Lionel Collet : Je n’ai pas de langue de bois. Ce que je constate en tant que président d’université, c’est que les dotations de fonctionnement des universités se sont accrues en 2009 par rapport à 2008, et en 2008 par rapport à 2007. Est-ce que cela correspond réellement à un milliard d’euros au total, il faut pour cela prendre en compte les opérations spécifiques (opérations campus par exemple) et les revalorisations annoncées lors de l’entrée dans les carrières d’enseignants-chercheurs. La question est effectivement que le milliard n’arrive pas intégralement directement dans le budget de l’université, car nous ne voyons que l’augmentation de la dotation des crédits de fonctionnement et des crédits spécifiques, telle la sécurité par exemple.

Pascal_PETIT : Le nouveau mode de calcul des moyens (calcul Sympa) organise la mise en concurrence des universités entre elles et défavorise les petits établissements. Quels sont les points à remettre en cause pour obtenir une affectation de moyens respectueuse du service public ?

Lionel Collet : D’abord, ce nouveau mode de calcul est en cours d’analyse par un groupe de travail de la CPU qui rendra ses conclusions dans les trois mois. Notre souci est d’assurer l’équité de l’accès à la formation et à la recherche sur le territoire français. Les points à remettre en cause seront analysés avec le groupe de travail, mais actuellement se posent les questions des indicateurs de performances retenus, et du poids respectif donné aux étudiants en licence et en mastère dans le modèle. La CPU formulera des propositions après analyse dans quelques mois.
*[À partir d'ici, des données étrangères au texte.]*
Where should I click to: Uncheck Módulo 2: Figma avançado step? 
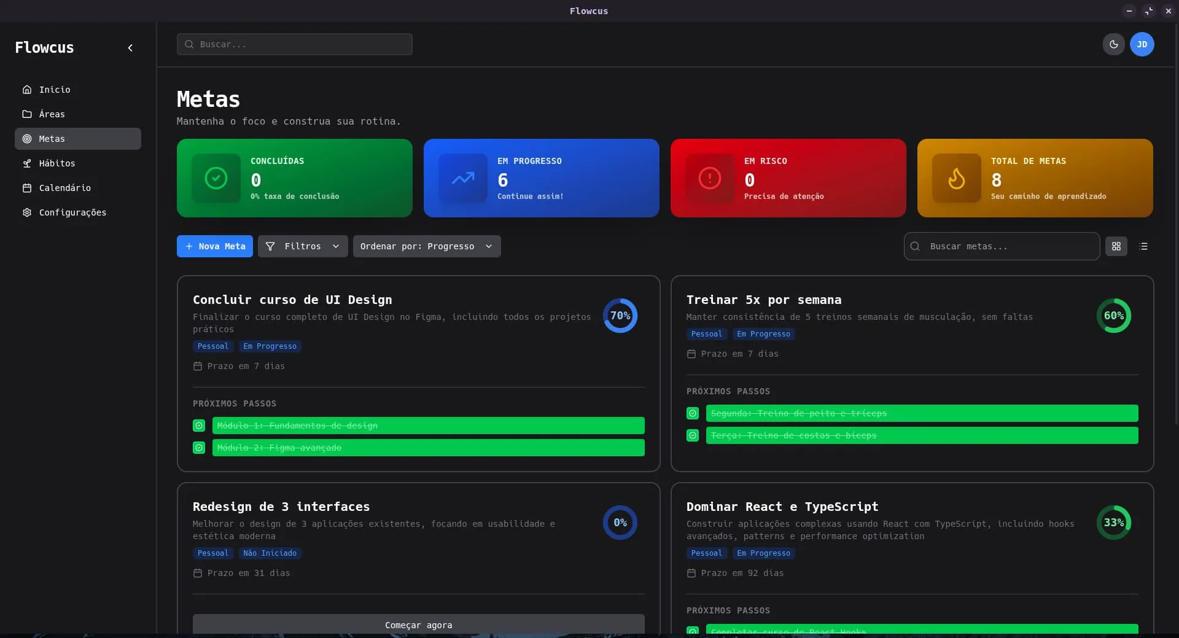(x=199, y=448)
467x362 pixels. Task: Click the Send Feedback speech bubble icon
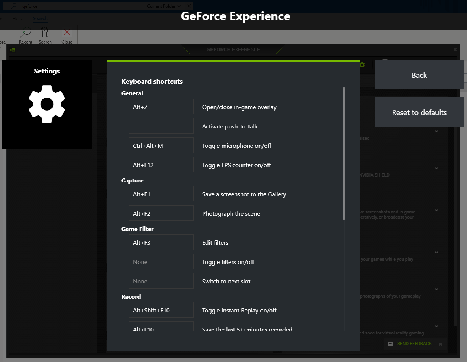[x=390, y=344]
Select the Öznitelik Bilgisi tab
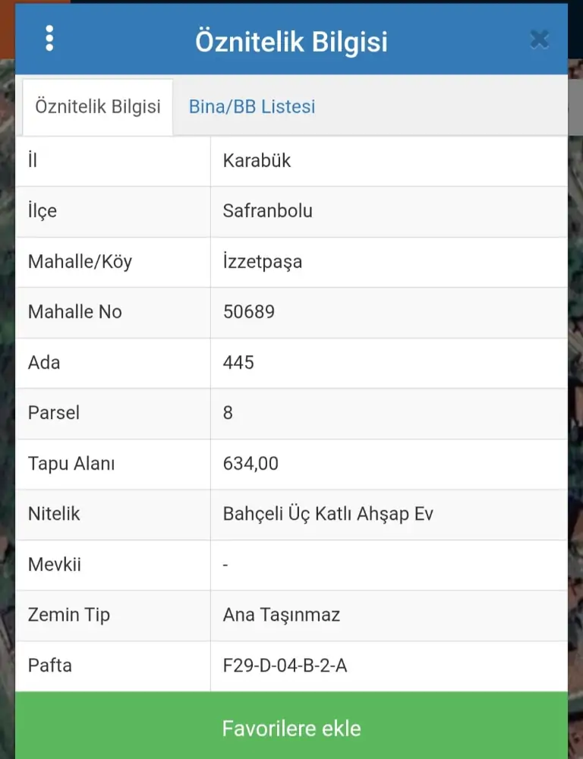The height and width of the screenshot is (759, 583). [98, 107]
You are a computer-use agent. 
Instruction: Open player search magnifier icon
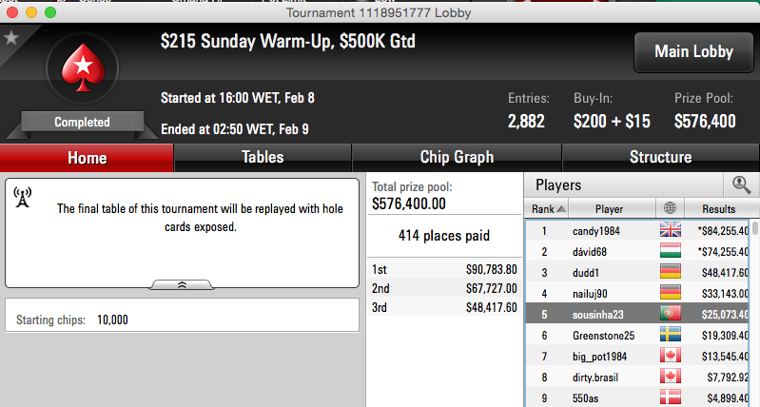(741, 184)
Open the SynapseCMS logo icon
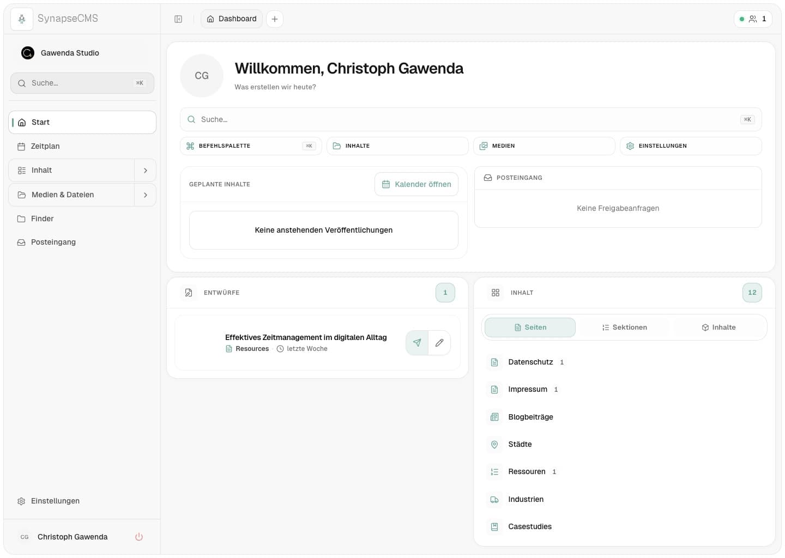 (x=21, y=19)
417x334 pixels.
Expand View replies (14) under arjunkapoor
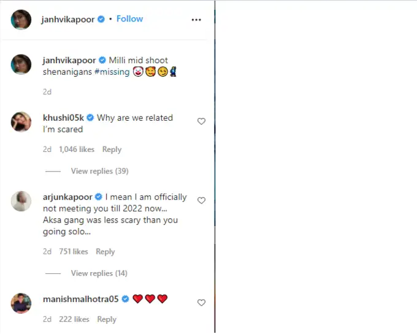(99, 273)
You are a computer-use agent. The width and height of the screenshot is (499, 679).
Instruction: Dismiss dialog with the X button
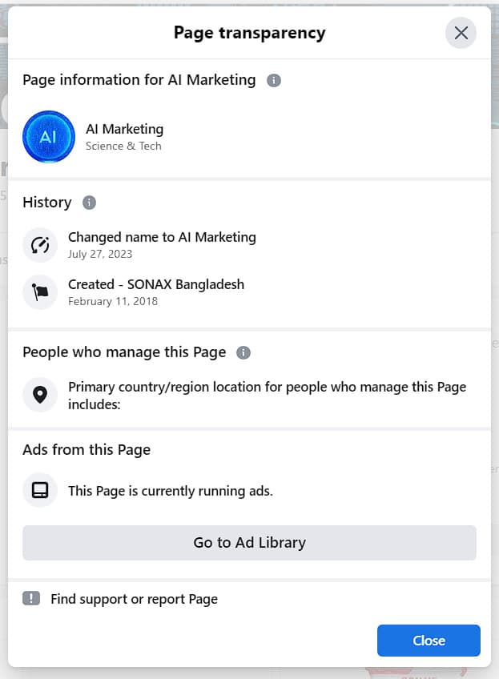tap(461, 33)
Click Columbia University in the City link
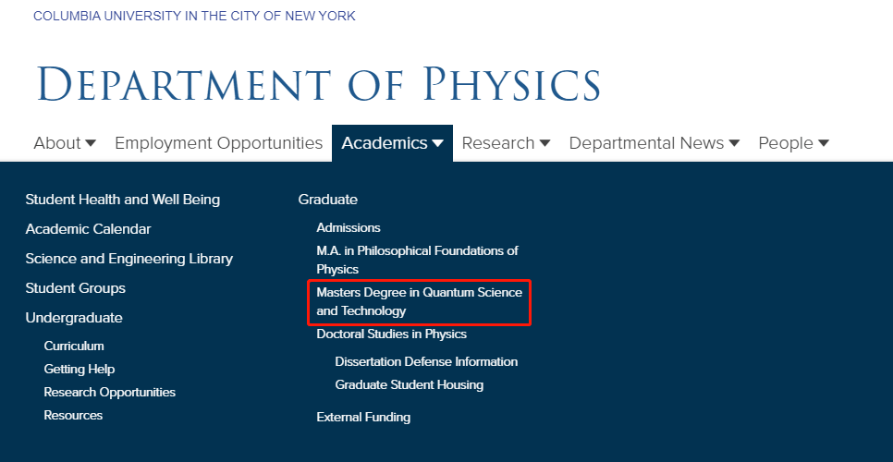Viewport: 893px width, 462px height. click(194, 16)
Sayuri : Que pensez-vous des financements privés pour les universités ?

Lionel Collet : Pour les universités françaises, oui à des financements privés complémentaires, non à des financements privés substitutifs des financements d’Etat. Les financements privés ne doivent en rien faciliter le désengagement de l’Etat.

enseignante_Lyon1 : Quel est votre point de vue sur le démantèlement de la fonction publique d’Etat par la loi LRU ?

Lionel Collet : Je reviens à une remarque sur le désengagement de l’Etat : la loi LRU n’est pas une loi d’autonomie, c’est une loi de déconcentration de la gestion des ressources humaines et du budget. La CPU s’est toujours prononcée en faveur d’un fort soutien à la fonction publique d’Etat pour les personnels des universités et non pas en faire, comme certains le disent, des "personnels" de l’université, salariés de l’université. Il s’agit de fonctionnaires d’Etat, et la CPU ne pourra que s’opposer à toute tentative de démantèlement de la fonction publique d’Etat.

Camille_1 : Quelles sont les différentes options pour sortir de la crise ?

Lionel Collet : Je crois que l’élément crucial a été la suppression d’emplois dans les universités, suppressions connues fin 2008, et que les moyens humains paraissent un des éléments centraux pour sortir de la crise. En d’autres termes, nous avons besoin que soit annoncé le fléchage de moyens humains vers les universités. Deuxième point : la méthode. Il est important que se mettent autour de la table des négociations avec toutes les parties prenantes, à savoir les organisations représentatives, notamment syndicales. Et ensuite, il nous faut, sur la mastérisation, des réponses à des questions sur le devenir des IUFM par les ministères, et surtout sur le contenu de la réforme de la formation des enseignants.